SU HABITACIÓN estaba decorada de IKEA. Tenían una cama queen, dos mesillas, dos tocadores y muchas lámparas.
A Sam seguía sin gustarle la oscuridad. Pero ya no la temía.
Tenían un televisor, dos portátiles, conexión rápida a internet y dos iPhones. Por la ventana entraba el ruido del tráfico.
Había mucha comida en la nevera y en los armarios, y el baño estaba bien provisto de medicamentos, suficientes para abastecer una clínica pequeña. Por si acaso.
Yacían juntos bajo sábanas y mantas limpias tras darse una ducha larga y caliente. Antes habían ido a un restaurante tailandés con Diana. Ninguno de ellos estaba muy familiarizado con la comida tailandesa, pero ahora andaban camino de convertirse en gourmets de por vida.

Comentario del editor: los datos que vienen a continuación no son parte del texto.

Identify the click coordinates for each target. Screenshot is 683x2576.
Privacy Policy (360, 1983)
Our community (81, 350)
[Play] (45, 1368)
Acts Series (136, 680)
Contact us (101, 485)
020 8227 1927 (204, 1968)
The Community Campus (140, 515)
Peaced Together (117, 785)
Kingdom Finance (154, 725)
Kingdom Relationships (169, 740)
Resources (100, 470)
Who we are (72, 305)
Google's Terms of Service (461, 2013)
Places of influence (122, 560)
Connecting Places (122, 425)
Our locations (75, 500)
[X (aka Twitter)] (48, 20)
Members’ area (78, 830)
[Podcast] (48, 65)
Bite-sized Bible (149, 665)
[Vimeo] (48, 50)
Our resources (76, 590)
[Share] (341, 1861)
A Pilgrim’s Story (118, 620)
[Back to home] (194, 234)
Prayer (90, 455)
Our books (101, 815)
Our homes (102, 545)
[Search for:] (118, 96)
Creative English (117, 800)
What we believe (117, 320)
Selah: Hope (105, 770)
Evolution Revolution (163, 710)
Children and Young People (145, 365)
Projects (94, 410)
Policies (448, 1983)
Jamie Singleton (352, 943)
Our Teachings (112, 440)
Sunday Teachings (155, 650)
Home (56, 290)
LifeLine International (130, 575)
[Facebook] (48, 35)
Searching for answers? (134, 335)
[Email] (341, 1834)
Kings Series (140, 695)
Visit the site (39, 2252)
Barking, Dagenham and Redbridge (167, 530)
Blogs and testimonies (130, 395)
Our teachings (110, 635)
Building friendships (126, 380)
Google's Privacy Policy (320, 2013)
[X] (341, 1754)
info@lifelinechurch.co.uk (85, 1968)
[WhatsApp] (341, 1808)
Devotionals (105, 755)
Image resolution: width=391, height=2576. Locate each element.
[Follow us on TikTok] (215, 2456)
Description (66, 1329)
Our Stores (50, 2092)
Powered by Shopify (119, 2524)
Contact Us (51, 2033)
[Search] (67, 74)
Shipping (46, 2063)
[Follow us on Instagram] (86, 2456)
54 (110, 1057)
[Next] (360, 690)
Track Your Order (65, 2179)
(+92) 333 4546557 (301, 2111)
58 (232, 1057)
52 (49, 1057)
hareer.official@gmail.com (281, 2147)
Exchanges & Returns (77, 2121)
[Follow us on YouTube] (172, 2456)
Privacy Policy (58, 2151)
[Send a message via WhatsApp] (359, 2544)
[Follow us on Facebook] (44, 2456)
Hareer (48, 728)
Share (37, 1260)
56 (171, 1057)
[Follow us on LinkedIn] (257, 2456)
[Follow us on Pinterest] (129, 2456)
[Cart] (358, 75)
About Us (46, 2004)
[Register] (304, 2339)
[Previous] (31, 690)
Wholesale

La comida. Qué belleza. Los tres habían ido a un Ben & Jerry’s y habían terminado llorando como idiotas con todo aquel helado.
Sam aún no se lo había contado todo a Astrid. Se había guardado lo último que le había contado su madre, porque primero necesitaba entenderlo. Pero por mucho que le diera vueltas, que se lo planteara en uno u otro sentido, aún no lo aceptaba.

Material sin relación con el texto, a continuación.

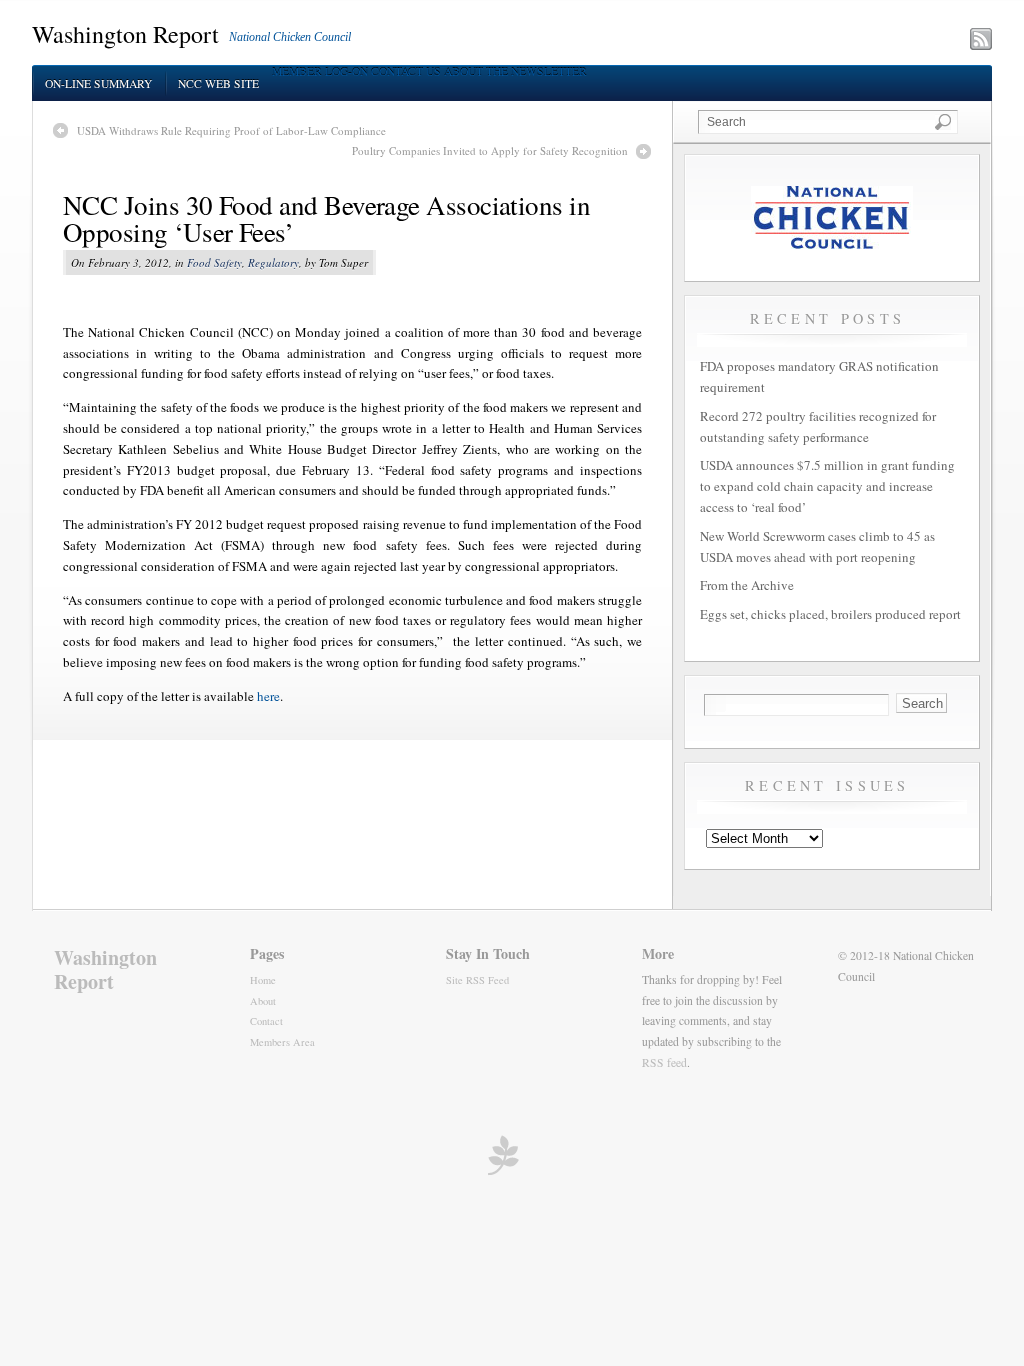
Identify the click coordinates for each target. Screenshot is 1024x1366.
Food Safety (214, 262)
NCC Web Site (218, 83)
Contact (266, 1021)
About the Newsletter (515, 71)
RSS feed (664, 1062)
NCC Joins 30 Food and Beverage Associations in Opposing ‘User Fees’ (326, 218)
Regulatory (273, 262)
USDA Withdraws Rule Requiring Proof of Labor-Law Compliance (231, 130)
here (268, 696)
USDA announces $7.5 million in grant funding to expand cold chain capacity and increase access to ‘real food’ (827, 486)
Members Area (282, 1042)
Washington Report (125, 34)
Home (263, 980)
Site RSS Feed (477, 980)
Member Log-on (320, 71)
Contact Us (406, 71)
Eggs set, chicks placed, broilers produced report (830, 614)
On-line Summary (98, 83)
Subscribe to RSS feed (893, 41)
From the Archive (747, 585)
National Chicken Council (290, 37)
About (263, 1001)
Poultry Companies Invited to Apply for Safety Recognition (490, 150)
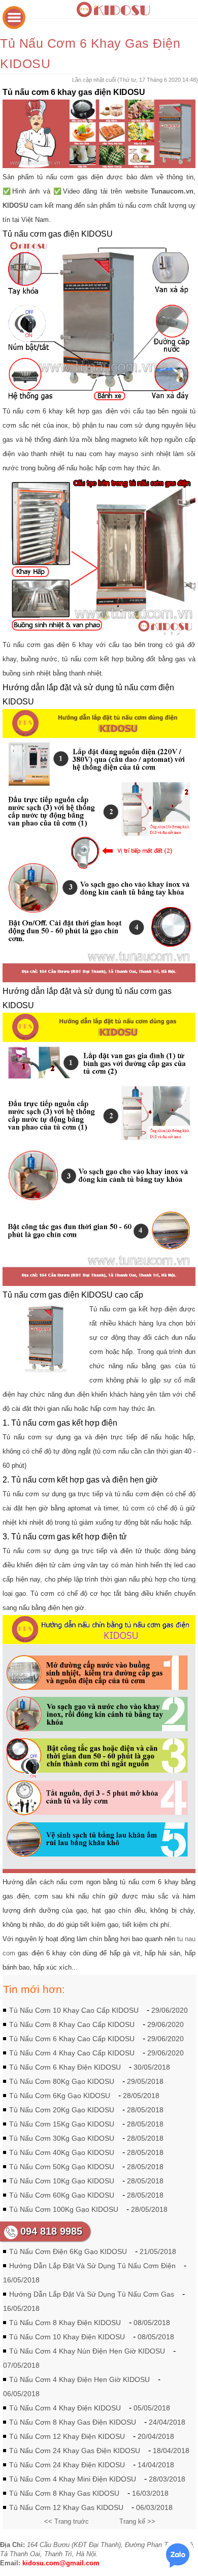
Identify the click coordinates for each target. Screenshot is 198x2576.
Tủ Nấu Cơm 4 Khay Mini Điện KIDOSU (72, 2479)
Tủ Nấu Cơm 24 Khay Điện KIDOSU (67, 2465)
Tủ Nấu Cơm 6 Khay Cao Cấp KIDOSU (72, 2039)
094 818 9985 (51, 2231)
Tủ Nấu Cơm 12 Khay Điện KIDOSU (67, 2436)
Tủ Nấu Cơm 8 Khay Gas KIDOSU (64, 2493)
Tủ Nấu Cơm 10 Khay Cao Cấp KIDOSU (74, 2010)
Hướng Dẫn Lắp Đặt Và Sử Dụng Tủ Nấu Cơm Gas (91, 2294)
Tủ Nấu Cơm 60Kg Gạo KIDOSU (61, 2195)
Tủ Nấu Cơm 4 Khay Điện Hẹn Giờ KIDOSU (79, 2379)
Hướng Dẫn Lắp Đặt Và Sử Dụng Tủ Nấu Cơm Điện (92, 2266)
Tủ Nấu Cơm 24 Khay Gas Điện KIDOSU (74, 2450)
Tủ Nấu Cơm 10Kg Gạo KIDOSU (61, 2181)
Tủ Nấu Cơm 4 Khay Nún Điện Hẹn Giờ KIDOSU (87, 2351)
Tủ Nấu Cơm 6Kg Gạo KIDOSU (59, 2095)
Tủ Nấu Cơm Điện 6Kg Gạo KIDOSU (68, 2251)
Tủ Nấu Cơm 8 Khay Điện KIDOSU (65, 2323)
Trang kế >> (137, 2521)
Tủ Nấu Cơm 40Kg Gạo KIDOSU (61, 2152)
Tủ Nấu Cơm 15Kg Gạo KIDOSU (61, 2124)
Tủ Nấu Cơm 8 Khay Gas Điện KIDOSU (72, 2422)
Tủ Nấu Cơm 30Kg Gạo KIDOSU (61, 2138)
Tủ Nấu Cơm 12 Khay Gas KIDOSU (66, 2507)
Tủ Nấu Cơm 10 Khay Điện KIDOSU (67, 2337)
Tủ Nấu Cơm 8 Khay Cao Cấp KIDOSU (72, 2024)
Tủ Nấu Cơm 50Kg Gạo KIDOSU (61, 2167)
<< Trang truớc (66, 2521)
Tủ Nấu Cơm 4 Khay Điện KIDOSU (65, 2408)
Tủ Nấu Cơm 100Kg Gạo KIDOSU (63, 2209)
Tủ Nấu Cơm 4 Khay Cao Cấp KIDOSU (72, 2053)
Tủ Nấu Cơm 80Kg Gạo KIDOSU (61, 2081)
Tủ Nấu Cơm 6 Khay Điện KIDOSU (65, 2067)
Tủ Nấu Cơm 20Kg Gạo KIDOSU (61, 2110)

—Te quiero, Astrid —dijo él.
—Sí. Ya estoy en la cama contigo. No me tienes que camelar…
La chica le puso una mano fría sobre el pecho y sonrió.
—La gayáfaga —dijo Sam.
Astrid apartó la mano.
—¿Por qué estamos hablando de eso?
—Porque mi madre… —suspiró el chico.
—Ah.
Astrid se incorporó, dejándole un poco de espacio.
—Te he explicado por qué dio a Caine en adopción. Le parecía que había algo malo en él. Se sentía culpable y creía que era casi como un castigo para ella. Lo dio en adopción a una pareja, que, por desgracia, también notó que había algo malo en él. O igual solo eran idiotas, no lo sé. Fuera como fuese, mi madre me contó que cuando sus padres adoptivos lo visitaban en Coates, no había muchas señales de afecto.

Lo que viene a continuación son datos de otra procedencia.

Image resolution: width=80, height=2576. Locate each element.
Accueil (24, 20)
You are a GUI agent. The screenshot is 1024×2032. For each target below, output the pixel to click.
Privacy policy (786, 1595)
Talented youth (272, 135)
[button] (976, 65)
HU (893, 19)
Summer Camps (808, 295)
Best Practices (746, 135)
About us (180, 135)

—Eso no me sorprende… —comentó Astrid, con cautela.
—Fuera como fuese, te dije que me reconoció que había tenido una aventura. Pero no te lo conté todo. Le pregunté. Era una tontería, pero tenía que saberlo. ¿Mi padre era mi padre? ¿Quién era el hombre que murió aquel día en la central nuclear?
—Pensé que igual se lo preguntabas. He esperado a que me lo contaras. Cuando estuvieras preparado.
—Deja de pensar que siempre estás un paso por delante de mí.
—Sam, acepta que siempre estoy un paso por delante de ti.
El chico extendió un brazo alrededor de ella y volvió a estrecharla.
—Así que, según mi madre, uno de nosotros, Caine, era la viva imagen del hombre que murió cuando impactó el meteorito. El hombre que pensaba que era mi padre. El hombre cuyo ADN fue absorbido y pasó a formar parte de la gayáfaga.
—Esa fue la conexión —asintió Astrid—. Por eso tu madre empezó a sentir que había algo malvado en Caine. Era la gayáfaga.
—Pero no fue tan sencillo —continuó Sam—. Mi madre fue a trabajar a Coates en cuanto se dio cuenta de que Caine estaba allí, tan cerca de Perdido Beach. Era enfermera, así que pudo sacar una muestra de sangre, y compararnos genéticamente.
—Ay, Dios mío —susurró Astrid.
Un paso por delante.
Sam suspiró.
—Resulta que, pese a tener una aventura, Caine y yo sí éramos gemelos. El ADN humano que se convirtió en parte de la gayáfaga no era solo del padre de Caine. Era de nuestro padre.
—Tuyo y de Caine.
Astrid soltó aire.
—Mi madre sintió la conexión de Caine con la gayáfaga. Pero no la mía. Teníamos la misma conexión. El mismo ADN. Sin embargo, Caine se crio sin… ya sabes, sin…
—Sin amor —terminó de decir Astrid—. Toda la vida.
—Pero al final no —añadió Sam—. Al final lo encontró.
Astrid volvió a colocar la mano sobre su pecho, y se le acercó aún más para besarle el cuello.
—Ha terminado, Sam. Por fin.
—Sí —dijo el chico—. Creo que sí.
—Apaga la luz, Sam.
Sam extendió la mano hacia el interruptor y apagó la luz.